(Items from a data collection)
_____

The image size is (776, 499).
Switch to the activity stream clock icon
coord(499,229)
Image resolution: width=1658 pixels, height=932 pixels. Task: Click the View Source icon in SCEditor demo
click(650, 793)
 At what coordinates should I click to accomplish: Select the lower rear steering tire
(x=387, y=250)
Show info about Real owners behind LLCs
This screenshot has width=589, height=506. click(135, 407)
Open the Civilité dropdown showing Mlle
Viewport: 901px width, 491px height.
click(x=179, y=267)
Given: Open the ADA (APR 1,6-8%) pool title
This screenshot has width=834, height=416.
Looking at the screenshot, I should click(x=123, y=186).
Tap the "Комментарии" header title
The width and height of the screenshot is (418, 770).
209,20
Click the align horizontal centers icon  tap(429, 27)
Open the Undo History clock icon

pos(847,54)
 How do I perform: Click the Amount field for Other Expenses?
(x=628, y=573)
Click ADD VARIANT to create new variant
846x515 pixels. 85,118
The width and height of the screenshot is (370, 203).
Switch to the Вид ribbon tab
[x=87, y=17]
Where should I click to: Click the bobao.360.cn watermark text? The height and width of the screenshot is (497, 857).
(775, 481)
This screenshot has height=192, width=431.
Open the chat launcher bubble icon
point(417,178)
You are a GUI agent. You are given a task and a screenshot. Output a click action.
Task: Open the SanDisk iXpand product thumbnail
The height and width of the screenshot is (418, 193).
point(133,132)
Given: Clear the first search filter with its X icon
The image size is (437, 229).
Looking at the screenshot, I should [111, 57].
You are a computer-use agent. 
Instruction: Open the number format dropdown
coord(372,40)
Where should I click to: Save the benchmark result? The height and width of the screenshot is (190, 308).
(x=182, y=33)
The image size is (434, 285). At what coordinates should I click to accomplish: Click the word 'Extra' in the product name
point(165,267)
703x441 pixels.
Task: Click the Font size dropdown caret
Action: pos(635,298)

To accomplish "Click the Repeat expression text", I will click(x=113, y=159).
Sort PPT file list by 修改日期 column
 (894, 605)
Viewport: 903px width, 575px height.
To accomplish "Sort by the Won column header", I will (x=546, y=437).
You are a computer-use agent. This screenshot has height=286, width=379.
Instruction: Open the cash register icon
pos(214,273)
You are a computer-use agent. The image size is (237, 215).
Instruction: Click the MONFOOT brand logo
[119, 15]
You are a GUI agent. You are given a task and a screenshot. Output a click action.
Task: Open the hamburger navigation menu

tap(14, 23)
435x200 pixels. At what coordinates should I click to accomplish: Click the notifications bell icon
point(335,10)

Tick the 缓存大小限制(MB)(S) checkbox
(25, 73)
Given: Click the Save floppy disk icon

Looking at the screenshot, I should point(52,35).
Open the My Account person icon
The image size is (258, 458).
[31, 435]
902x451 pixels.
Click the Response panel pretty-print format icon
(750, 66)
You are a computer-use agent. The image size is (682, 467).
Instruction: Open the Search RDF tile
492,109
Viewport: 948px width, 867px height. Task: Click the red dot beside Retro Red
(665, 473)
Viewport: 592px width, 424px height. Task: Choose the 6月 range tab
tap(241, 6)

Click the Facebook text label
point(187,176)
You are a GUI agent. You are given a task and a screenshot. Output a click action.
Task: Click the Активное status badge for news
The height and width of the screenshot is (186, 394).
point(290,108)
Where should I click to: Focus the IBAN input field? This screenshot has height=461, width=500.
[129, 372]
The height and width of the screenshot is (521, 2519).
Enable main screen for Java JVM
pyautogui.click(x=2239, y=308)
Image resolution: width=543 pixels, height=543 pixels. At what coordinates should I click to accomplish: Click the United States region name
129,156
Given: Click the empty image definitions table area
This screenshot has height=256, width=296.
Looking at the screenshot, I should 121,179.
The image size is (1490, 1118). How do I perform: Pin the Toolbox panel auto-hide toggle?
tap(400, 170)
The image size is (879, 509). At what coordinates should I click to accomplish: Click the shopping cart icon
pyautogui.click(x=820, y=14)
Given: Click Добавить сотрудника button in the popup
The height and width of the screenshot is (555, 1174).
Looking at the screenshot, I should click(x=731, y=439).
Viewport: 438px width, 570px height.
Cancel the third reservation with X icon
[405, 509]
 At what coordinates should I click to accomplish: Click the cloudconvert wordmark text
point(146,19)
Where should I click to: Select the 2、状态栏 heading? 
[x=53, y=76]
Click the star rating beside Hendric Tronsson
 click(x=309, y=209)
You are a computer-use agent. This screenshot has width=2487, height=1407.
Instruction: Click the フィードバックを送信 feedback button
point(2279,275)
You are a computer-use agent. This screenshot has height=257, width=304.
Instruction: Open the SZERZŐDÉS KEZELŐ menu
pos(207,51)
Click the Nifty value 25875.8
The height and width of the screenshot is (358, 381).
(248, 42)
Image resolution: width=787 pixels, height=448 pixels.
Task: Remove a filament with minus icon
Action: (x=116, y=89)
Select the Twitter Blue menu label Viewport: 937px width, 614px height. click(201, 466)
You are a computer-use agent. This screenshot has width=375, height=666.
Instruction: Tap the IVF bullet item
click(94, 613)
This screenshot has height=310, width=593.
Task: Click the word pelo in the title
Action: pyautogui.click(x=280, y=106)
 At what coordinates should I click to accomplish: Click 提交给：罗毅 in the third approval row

_____

• Stated task:
Rewrite all the items above, replacing "ribbon tab" with "toolbar tab" and leaving everything else unchanged.

• Answer to this exercise:
The image size is (776, 499).
Switch to the activity stream clock icon
coord(499,229)
Image resolution: width=1658 pixels, height=932 pixels. Task: Click the View Source icon in SCEditor demo
click(650, 793)
 At what coordinates should I click to accomplish: Select the lower rear steering tire
(x=387, y=250)
Show info about Real owners behind LLCs
This screenshot has width=589, height=506. click(135, 407)
Open the Civilité dropdown showing Mlle
Viewport: 901px width, 491px height.
click(x=179, y=267)
Given: Open the ADA (APR 1,6-8%) pool title
This screenshot has width=834, height=416.
Looking at the screenshot, I should click(x=123, y=186).
Tap the "Комментарии" header title
The width and height of the screenshot is (418, 770).
209,20
Click the align horizontal centers icon  tap(429, 27)
Open the Undo History clock icon

pos(847,54)
 How do I perform: Click the Amount field for Other Expenses?
(x=628, y=573)
Click ADD VARIANT to create new variant
846x515 pixels. 85,118
The width and height of the screenshot is (370, 203).
Switch to the Вид toolbar tab
[x=87, y=17]
Where should I click to: Click the bobao.360.cn watermark text? The height and width of the screenshot is (497, 857).
(775, 481)
This screenshot has height=192, width=431.
Open the chat launcher bubble icon
point(417,178)
You are a GUI agent. You are given a task and a screenshot. Output a click action.
Task: Open the SanDisk iXpand product thumbnail
The height and width of the screenshot is (418, 193).
point(133,132)
Given: Clear the first search filter with its X icon
The image size is (437, 229).
Looking at the screenshot, I should [111, 57].
You are a computer-use agent. 
Instruction: Open the number format dropdown
coord(372,40)
Where should I click to: Save the benchmark result? The height and width of the screenshot is (190, 308).
(x=182, y=33)
The image size is (434, 285). At what coordinates should I click to accomplish: Click the word 'Extra' in the product name
point(165,267)
703x441 pixels.
Task: Click the Font size dropdown caret
Action: pos(635,298)

To accomplish "Click the Repeat expression text", I will click(x=113, y=159).
Sort PPT file list by 修改日期 column
 (894, 605)
Viewport: 903px width, 575px height.
To accomplish "Sort by the Won column header", I will (x=546, y=437).
You are a computer-use agent. This screenshot has height=286, width=379.
Instruction: Open the cash register icon
pos(214,273)
You are a computer-use agent. The image size is (237, 215).
Instruction: Click the MONFOOT brand logo
[119, 15]
You are a GUI agent. You are given a task and a screenshot. Output a click action.
Task: Open the hamburger navigation menu

tap(14, 23)
435x200 pixels. At what coordinates should I click to accomplish: Click the notifications bell icon
point(335,10)

Tick the 缓存大小限制(MB)(S) checkbox
(25, 73)
Given: Click the Save floppy disk icon

Looking at the screenshot, I should point(52,35).
Open the My Account person icon
The image size is (258, 458).
[31, 435]
902x451 pixels.
Click the Response panel pretty-print format icon
(750, 66)
You are a computer-use agent. The image size is (682, 467).
Instruction: Open the Search RDF tile
492,109
Viewport: 948px width, 867px height. Task: Click the red dot beside Retro Red
(665, 473)
Viewport: 592px width, 424px height. Task: Choose the 6月 range tab
tap(241, 6)

Click the Facebook text label
point(187,176)
You are a GUI agent. You are given a task and a screenshot. Output a click action.
Task: Click the Активное status badge for news
The height and width of the screenshot is (186, 394).
point(290,108)
Where should I click to: Focus the IBAN input field? This screenshot has height=461, width=500.
[129, 372]
The height and width of the screenshot is (521, 2519).
Enable main screen for Java JVM
pyautogui.click(x=2239, y=308)
Image resolution: width=543 pixels, height=543 pixels. At what coordinates should I click to accomplish: Click the United States region name
129,156
Given: Click the empty image definitions table area
This screenshot has height=256, width=296.
Looking at the screenshot, I should 121,179.
The image size is (1490, 1118). How do I perform: Pin the Toolbox panel auto-hide toggle?
tap(400, 170)
The image size is (879, 509). At what coordinates should I click to accomplish: Click the shopping cart icon
pyautogui.click(x=820, y=14)
Given: Click Добавить сотрудника button in the popup
The height and width of the screenshot is (555, 1174).
Looking at the screenshot, I should click(x=731, y=439).
Viewport: 438px width, 570px height.
Cancel the third reservation with X icon
[405, 509]
 At what coordinates should I click to accomplish: Click the cloudconvert wordmark text
point(146,19)
Where should I click to: Select the 2、状态栏 heading? 
[x=53, y=76]
Click the star rating beside Hendric Tronsson
 click(x=309, y=209)
You are a computer-use agent. This screenshot has width=2487, height=1407.
Instruction: Click the フィードバックを送信 feedback button
point(2279,275)
You are a computer-use agent. This screenshot has height=257, width=304.
Instruction: Open the SZERZŐDÉS KEZELŐ menu
pos(207,51)
Click the Nifty value 25875.8
The height and width of the screenshot is (358, 381).
(248, 42)
Image resolution: width=787 pixels, height=448 pixels.
Task: Remove a filament with minus icon
Action: (x=116, y=89)
Select the Twitter Blue menu label Viewport: 937px width, 614px height. click(201, 466)
You are a computer-use agent. This screenshot has width=375, height=666.
Instruction: Tap the IVF bullet item
click(94, 613)
This screenshot has height=310, width=593.
Task: Click the word pelo in the title
Action: pyautogui.click(x=280, y=106)
 At what coordinates should I click to accomplish: Click 提交给：罗毅 in the third approval row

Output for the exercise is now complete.